FIRE's letter to U of C president Robert Zimmer presents the so-far undisputed facts of the case. The Mearsheimer status update was posted on December 6, 2009, at 11:18 A.M. At some point later that day and for part of the next day, U of C police officer Abraham Martinez placed several calls to Dozier's cell phone, with Dozier finally picking up the call from the unknown number on the following day. When they finally talked, Martinez grilled Dozier for a while about his political views and campus radio show, and ultimately agreed not to tell Mearsheimer about the comment as long as it was deleted within two hours, which Dozier did. As far as the University of Chicago Police Department is concerned, that seems to have ended the matter, and as far as we know it didn't tell Mearsheimer about the "threat."

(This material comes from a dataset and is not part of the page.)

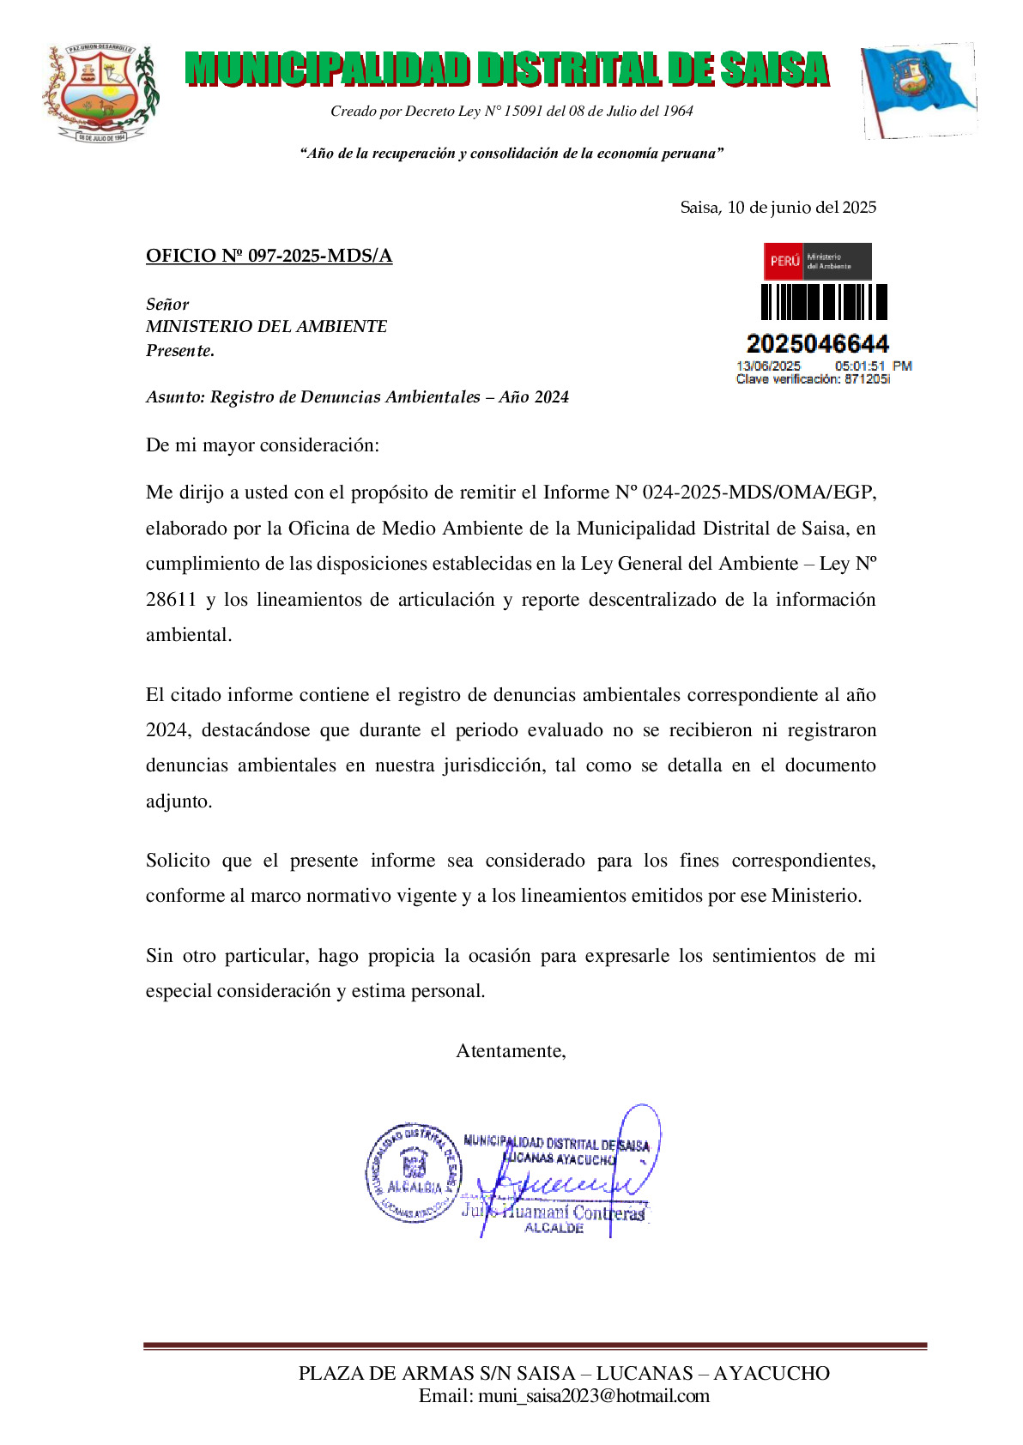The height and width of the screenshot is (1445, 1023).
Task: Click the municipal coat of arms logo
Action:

Unfortunately—and here's what those who have responded defending the U of C's actions are missing—none of this behavior on behalf of the university makes any sense if the University actually believed Dozier's Facebook comment to be a true threat. If someone's life is seriously being threatened, do you expect the police to wait around for the potential assassin to answer a phone call so that you can ask them about it, or do you expect them to go find the potential culprit immediately?

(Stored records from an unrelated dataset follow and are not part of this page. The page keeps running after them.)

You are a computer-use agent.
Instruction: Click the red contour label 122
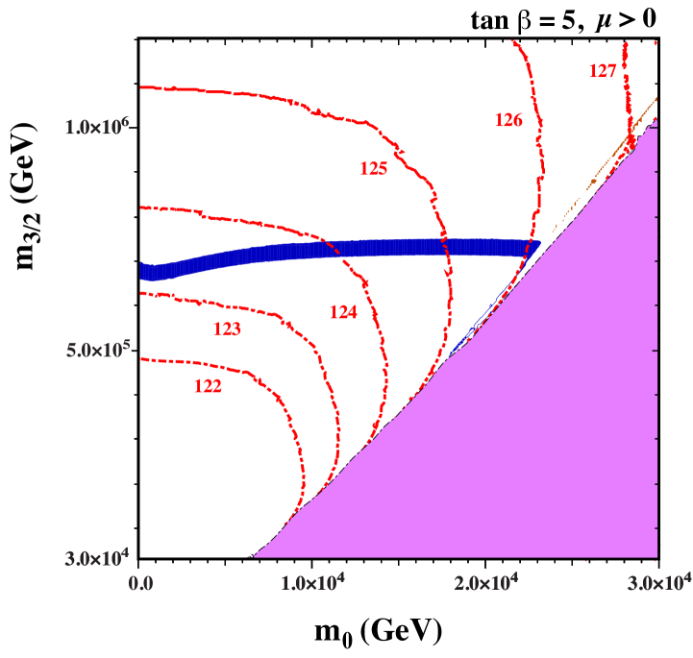point(208,387)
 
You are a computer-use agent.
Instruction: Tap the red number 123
point(227,329)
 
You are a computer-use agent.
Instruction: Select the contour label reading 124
point(343,312)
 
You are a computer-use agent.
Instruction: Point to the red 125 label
point(374,169)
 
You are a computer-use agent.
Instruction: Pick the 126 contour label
point(508,120)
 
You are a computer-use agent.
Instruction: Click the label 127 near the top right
point(603,71)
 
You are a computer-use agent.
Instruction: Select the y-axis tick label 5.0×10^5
point(97,351)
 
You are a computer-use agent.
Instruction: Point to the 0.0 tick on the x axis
point(142,583)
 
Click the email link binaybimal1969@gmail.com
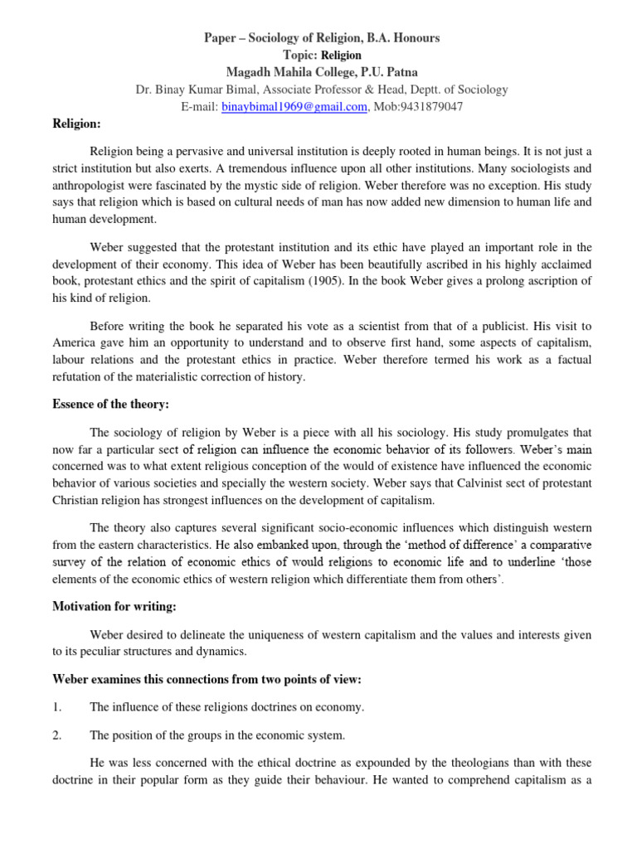[294, 106]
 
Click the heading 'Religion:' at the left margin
[75, 124]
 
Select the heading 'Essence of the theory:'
[109, 405]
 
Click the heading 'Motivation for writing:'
[114, 607]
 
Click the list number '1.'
[57, 707]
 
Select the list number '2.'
[57, 735]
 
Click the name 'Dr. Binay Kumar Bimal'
[197, 90]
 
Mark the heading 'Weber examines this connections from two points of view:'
[207, 680]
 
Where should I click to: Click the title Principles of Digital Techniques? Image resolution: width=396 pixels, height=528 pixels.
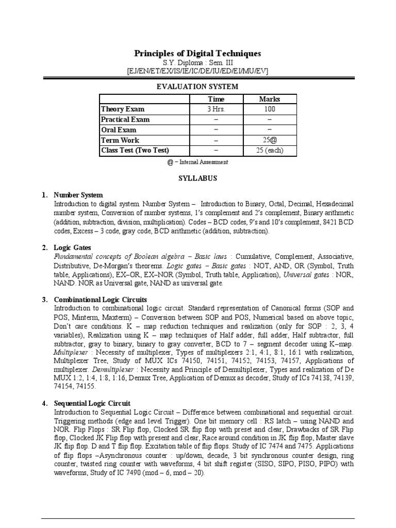click(197, 54)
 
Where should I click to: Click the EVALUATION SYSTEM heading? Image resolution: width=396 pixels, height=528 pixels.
click(197, 87)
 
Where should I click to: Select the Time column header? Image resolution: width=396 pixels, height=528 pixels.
click(216, 99)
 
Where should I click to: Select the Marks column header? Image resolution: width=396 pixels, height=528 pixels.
click(270, 99)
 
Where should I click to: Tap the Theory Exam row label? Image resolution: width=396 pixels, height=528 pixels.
click(123, 109)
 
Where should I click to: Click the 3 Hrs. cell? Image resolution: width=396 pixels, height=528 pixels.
click(216, 109)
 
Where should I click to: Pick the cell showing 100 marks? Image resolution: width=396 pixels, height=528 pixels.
click(270, 109)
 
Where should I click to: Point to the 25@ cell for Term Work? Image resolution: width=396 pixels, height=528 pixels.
click(270, 140)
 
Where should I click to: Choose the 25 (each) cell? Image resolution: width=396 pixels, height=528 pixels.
click(270, 151)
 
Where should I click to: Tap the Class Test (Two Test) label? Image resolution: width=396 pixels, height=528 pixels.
click(135, 151)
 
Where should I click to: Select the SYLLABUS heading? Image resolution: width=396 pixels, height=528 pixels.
click(197, 178)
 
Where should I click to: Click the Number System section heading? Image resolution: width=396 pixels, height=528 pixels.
click(78, 195)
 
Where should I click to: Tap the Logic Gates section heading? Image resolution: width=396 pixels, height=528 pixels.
click(72, 248)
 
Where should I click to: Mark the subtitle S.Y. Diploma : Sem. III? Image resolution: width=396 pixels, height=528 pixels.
click(197, 63)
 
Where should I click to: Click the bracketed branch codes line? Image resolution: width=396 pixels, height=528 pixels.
click(197, 72)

Once Dozier was identified as not being a threat (as we must assume he was, since he was allowed to take a class with Professor Mearsheimer the following quarter), what, then, was the U of C's justification for demanding he take down his Facebook status update or for threatening to investigate what he was saying on his campus radio show? Remember: the university had clearly determined that this comment was in fact a joke; otherwise it would not have simply left Dozier alone after censoring him. (One hopes, anyway.) What exactly did this censorship, which violates the university's promises of free speech, accomplish?
Investigation of serious death threats is justified. Whether or not a statement that you had a dream about assassinating a professor for a secret Israeli organization that ends with a smiley-face emoticon constitutes a "serious death threat," is, I suppose, up for debate (if you really, really stretch it). But censorship of someone's joke about assassination is pointless either way. Either you are (a) pointlessly and repressively censoring ultimately harmless speech, or (b) you are advising a potential murderer to hide his motives from others until it could potentially be too late. The fact that there's no logical way that any university would choose option (b) means that the University of Chicago can only have chosen option (a): pointlessly and repressively censoring harmless speech. That's why FIREobjects to its actions.